== What is being asked ==
Lines below containing the word "برای" should be copied out.
___ Records for the exercise ___
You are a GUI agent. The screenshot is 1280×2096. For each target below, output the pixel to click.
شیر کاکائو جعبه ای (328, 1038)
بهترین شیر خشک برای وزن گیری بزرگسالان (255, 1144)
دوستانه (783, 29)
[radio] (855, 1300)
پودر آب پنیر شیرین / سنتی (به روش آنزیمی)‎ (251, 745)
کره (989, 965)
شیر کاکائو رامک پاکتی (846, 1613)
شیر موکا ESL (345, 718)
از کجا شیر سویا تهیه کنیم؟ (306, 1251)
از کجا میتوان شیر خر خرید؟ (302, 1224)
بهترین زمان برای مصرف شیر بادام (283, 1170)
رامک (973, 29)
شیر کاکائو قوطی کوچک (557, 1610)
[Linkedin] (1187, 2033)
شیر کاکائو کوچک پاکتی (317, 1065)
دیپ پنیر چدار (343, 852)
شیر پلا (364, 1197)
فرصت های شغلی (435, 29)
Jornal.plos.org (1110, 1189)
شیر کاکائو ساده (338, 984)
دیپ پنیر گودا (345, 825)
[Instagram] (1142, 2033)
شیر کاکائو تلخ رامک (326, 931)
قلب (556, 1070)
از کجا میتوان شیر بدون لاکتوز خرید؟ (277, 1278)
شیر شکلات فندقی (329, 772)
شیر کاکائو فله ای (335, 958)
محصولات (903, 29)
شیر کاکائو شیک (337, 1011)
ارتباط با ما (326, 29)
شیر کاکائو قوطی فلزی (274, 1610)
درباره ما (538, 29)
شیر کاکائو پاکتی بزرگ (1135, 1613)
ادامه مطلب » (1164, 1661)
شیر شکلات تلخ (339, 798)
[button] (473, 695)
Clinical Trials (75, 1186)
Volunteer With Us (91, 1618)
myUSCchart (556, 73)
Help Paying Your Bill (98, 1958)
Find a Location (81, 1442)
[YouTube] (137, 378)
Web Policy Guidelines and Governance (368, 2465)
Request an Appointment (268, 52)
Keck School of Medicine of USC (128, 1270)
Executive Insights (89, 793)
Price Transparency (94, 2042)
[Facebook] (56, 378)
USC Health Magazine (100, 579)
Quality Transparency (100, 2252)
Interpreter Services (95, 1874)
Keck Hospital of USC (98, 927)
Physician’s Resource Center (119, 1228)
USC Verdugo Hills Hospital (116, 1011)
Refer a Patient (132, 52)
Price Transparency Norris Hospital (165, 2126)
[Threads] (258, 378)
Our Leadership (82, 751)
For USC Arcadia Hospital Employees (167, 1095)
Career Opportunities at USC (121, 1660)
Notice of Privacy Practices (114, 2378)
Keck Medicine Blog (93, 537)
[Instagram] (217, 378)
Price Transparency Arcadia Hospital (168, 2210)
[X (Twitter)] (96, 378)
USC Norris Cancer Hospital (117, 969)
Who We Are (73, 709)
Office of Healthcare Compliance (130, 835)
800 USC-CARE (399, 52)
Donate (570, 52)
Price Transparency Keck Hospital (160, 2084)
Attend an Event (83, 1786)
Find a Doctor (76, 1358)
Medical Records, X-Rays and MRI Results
___
== Written solution ==
بهترین شیر خشک برای وزن گیری بزرگسالان (255, 1144)
بهترین زمان برای مصرف شیر بادام (283, 1170)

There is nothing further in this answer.